Can something that was good and beautiful happen again?
Personal human histories have their own moments of zenith; those who can reach the zenith twice during their lifetime are quite rare. These rare occasions discourage us from trying to once again, "relive," ourselves, as it were, at our best. Instead, far too often do we rely on memories and dwell on the, “good old days,” which, pine though we may, have gone never to return.
What applies to people can often be applied to human society. Cities belong to the most complex forms of human social organizations and their golden eras have left deep traces on our collective histories.. Athens, Venice, Florence, Cordoba, St. Petersburg: in some cases the golden era of cities never returned. But in some cases the “best days” have re-occurred, because cities are not human and they do not necessarily have a life cycle that leads them from their zenith to a definite and finite end. History is a race, one in which it is quite possible to return to a higher rank once occupied.
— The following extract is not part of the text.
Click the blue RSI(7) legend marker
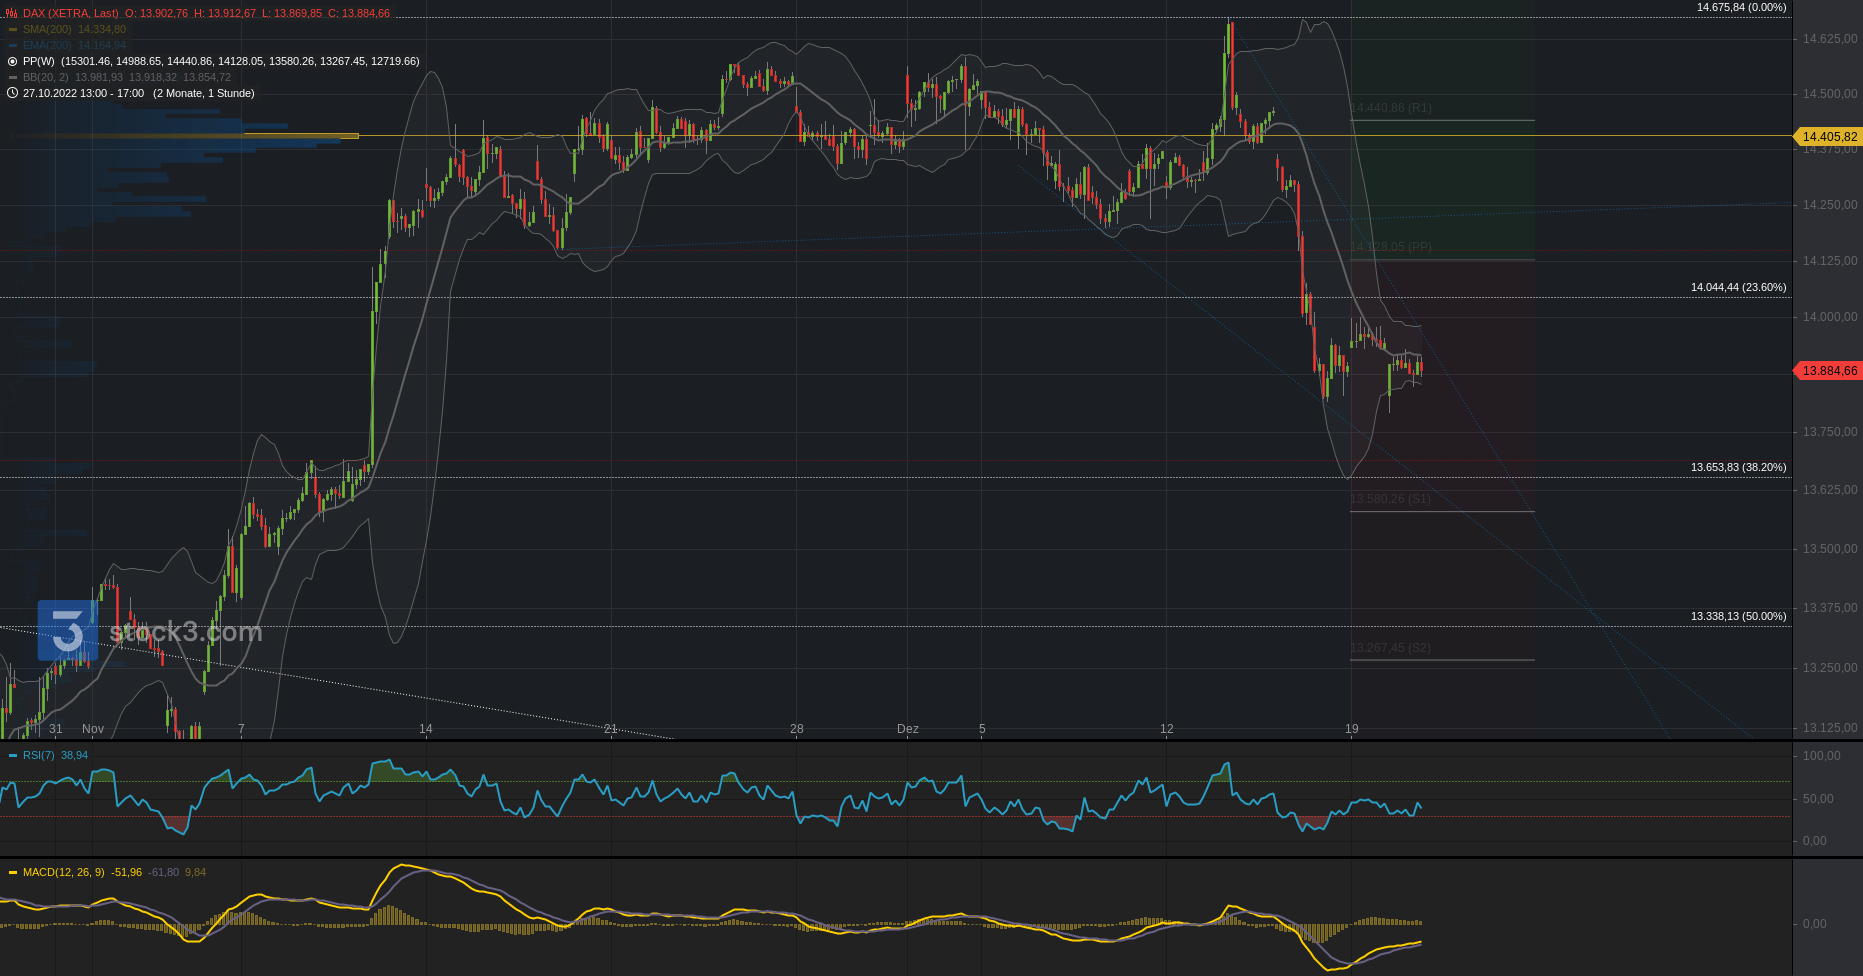1863x976 pixels. [12, 755]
One place on this planet that lived and experienced the pleasure of a “golden age” is
Leskovac, a small city in south-eastern Serbia. The Industrial Revolution decided to enter into a small and young state in the Balkans at the end of the nineteenth century by means of several entrances. One of these was the city of Leskovac, a town some 2650 kilometers removed from the actual Manchester, the first industrialized city in the world. Industrialization was the reason why Leskovac received the nick-name, “Little Manchester.” This flattering title was bestowed on the city due to its factories and dealers, financial institutions and banks, its electrification and its location which was convenient for traffic; but all this is discussed in the previous chapters.
After nearly 60 decades, the golden age of Serbia and Yugoslavia’s Manchester was interrupted by the Second World War, particularly on account of the heavy bombardment of 1944. It was then that private initiative was replaced by the state’s control over the economy and this would later come to be replaced upon the disintegration and collapse of the Yugoslavian model of socialism. Leaving its best days behind, Leskovac has went forth into the new millennium, onto the days of privatization and attempts at a return to globalized capitalism which the global economic crisis of the modern era helped usher in. History has not been inclined to give Leskovac a chance to be a light that leads Serbia into the new industrial age for a second time. Amongst other things, this is because Serbia was left with
almost no industry by the end of the previous century.
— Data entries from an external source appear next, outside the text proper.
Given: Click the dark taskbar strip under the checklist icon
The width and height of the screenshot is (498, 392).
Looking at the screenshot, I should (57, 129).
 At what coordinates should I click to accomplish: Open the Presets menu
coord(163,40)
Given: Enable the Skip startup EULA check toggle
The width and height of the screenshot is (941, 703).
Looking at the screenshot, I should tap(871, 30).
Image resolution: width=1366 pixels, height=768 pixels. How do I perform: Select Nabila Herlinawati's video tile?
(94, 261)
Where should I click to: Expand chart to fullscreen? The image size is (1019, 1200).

This book serves to remind us that once upon a time there was a will and eagerness to create something good and beautiful: for a city to connect with cities that have prospered on the wings of newly constructed industries and that one nation chose not to remain on the sidelines of world progress. Can a good and beautiful thing happen once again, in the current time of rapid change, technological, industrial and communications revolutions? Can Leskovac create a new Manchester to serve as a model for the future? The answer to this question can only be given by the readers of this book and will be made apparent in the future that lies before them. But in order to arrive at a new destination, one has to know where one came from and how it once was when it existed.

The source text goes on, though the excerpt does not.